Work request. Every line in the data must be transcribed exactly.

Segment Start: Exercise inputs

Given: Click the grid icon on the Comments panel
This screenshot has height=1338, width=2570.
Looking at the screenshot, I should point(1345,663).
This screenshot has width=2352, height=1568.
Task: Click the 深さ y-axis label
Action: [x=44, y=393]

Segment End: Exercise inputs

Result below.
Given: Click the grid icon on the Comments panel
This screenshot has height=1338, width=2570.
Looking at the screenshot, I should point(1345,663).
This screenshot has width=2352, height=1568.
Task: Click the 深さ y-axis label
Action: [x=44, y=393]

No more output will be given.